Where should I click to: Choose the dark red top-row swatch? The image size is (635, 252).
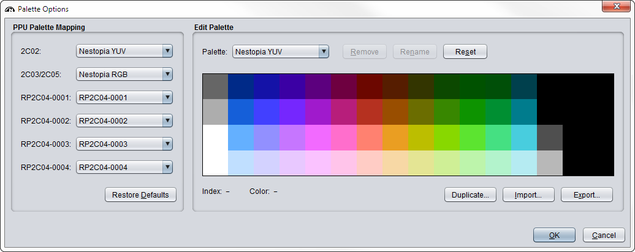tap(369, 86)
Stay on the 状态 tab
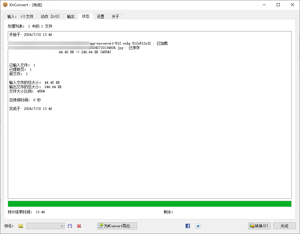 pyautogui.click(x=85, y=16)
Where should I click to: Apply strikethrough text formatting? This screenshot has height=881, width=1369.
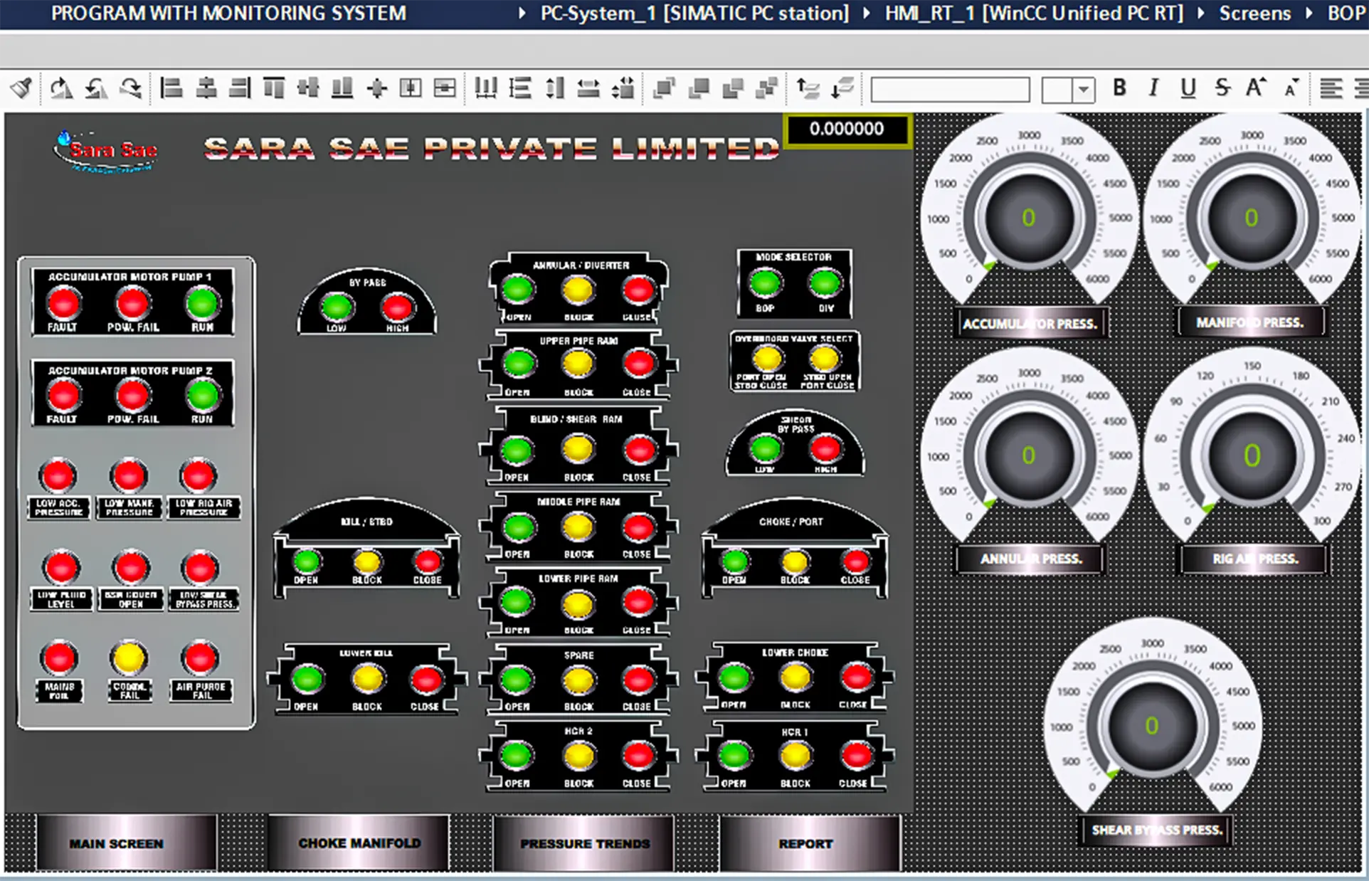(x=1222, y=88)
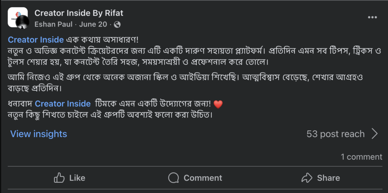Open View insights
Image resolution: width=388 pixels, height=193 pixels.
(x=39, y=134)

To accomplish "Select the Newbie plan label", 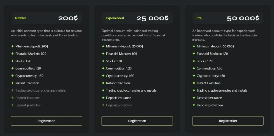I will (x=21, y=18).
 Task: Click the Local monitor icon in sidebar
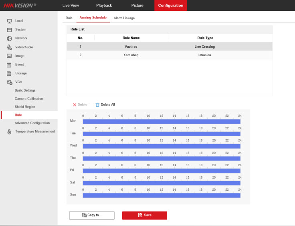pos(9,21)
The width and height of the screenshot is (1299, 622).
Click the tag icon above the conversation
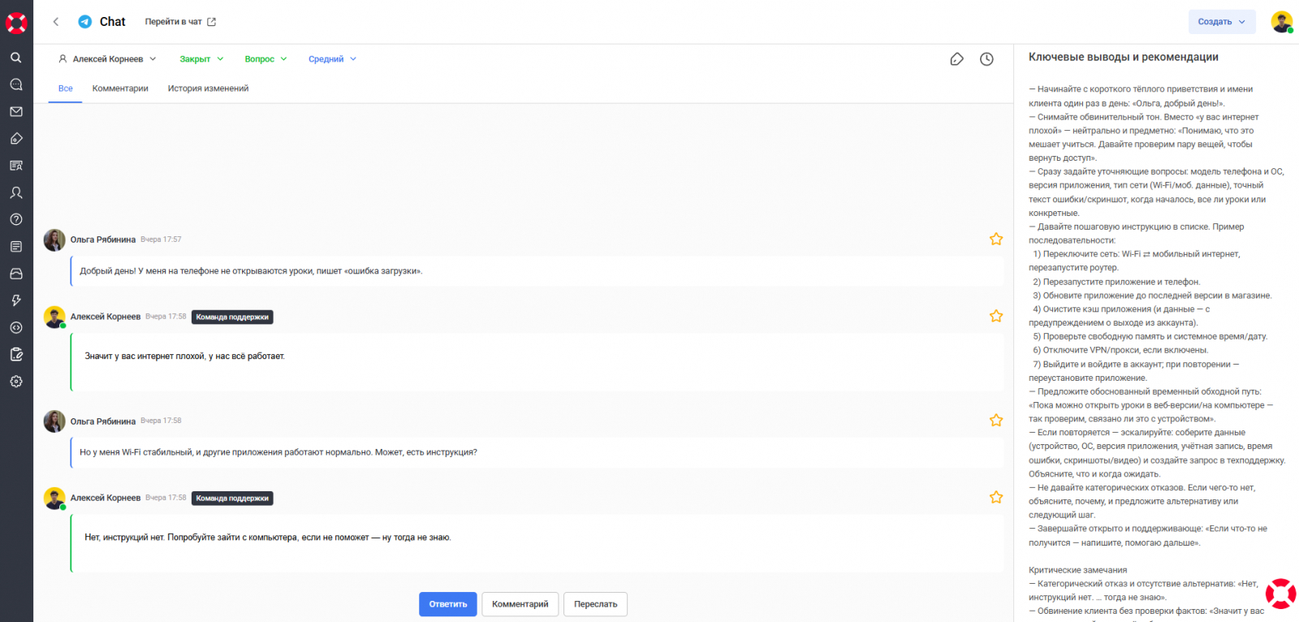[x=956, y=59]
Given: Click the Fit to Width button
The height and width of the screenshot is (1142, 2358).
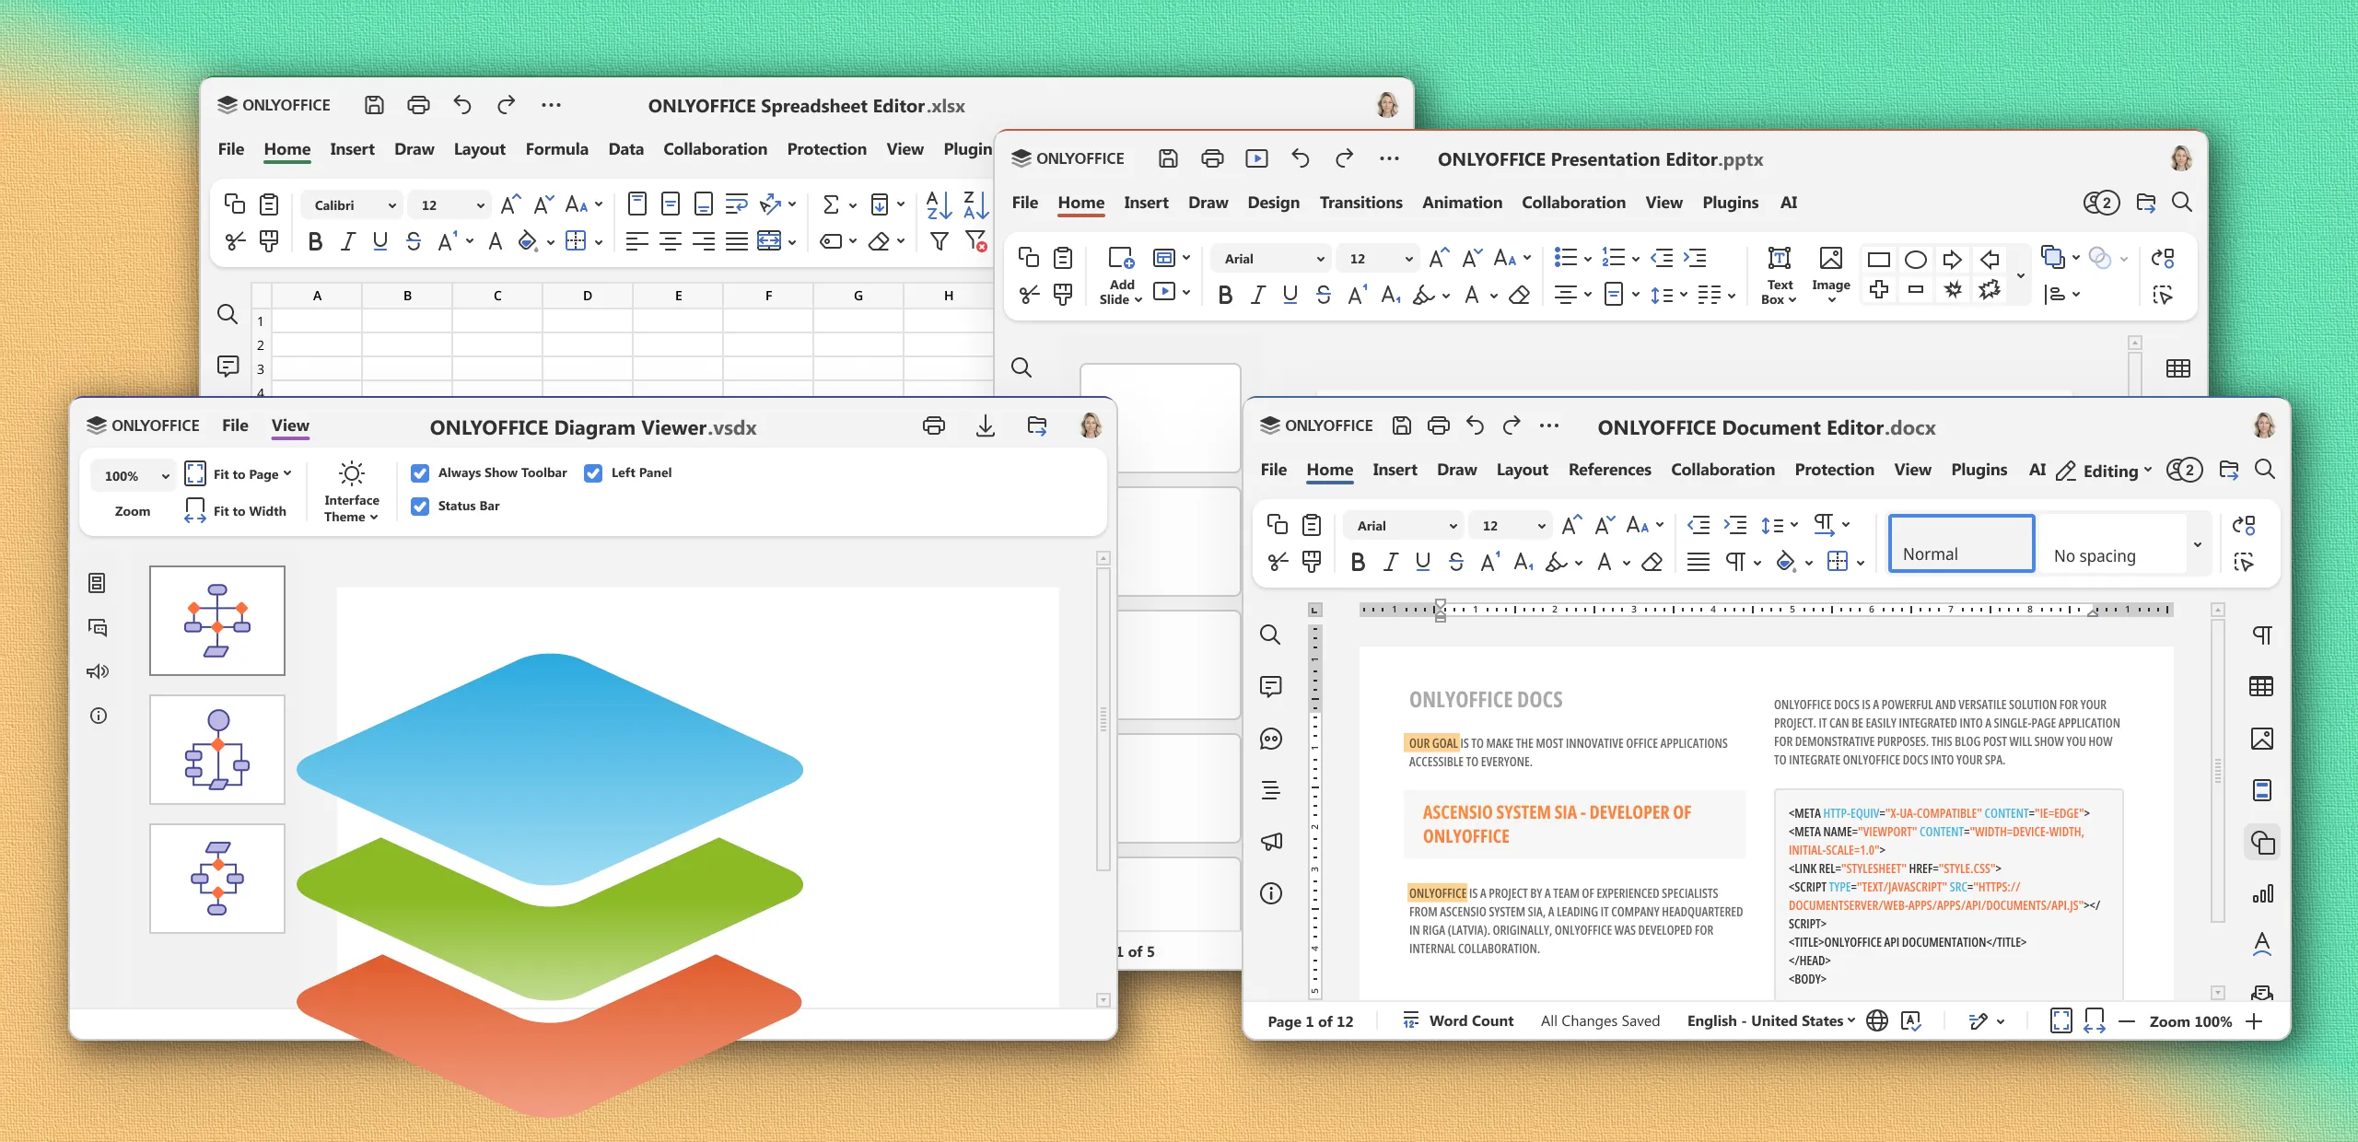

· · · ·

:: GIVEN PROBLEM ::
Reproduce everything from the line containing "Given: Click the Fit to Width button" down through the end of the entries exactly as it appears, leaving the pictures out.

:: RESULT ::
Given: Click the Fit to Width button
The height and width of the screenshot is (1142, 2358).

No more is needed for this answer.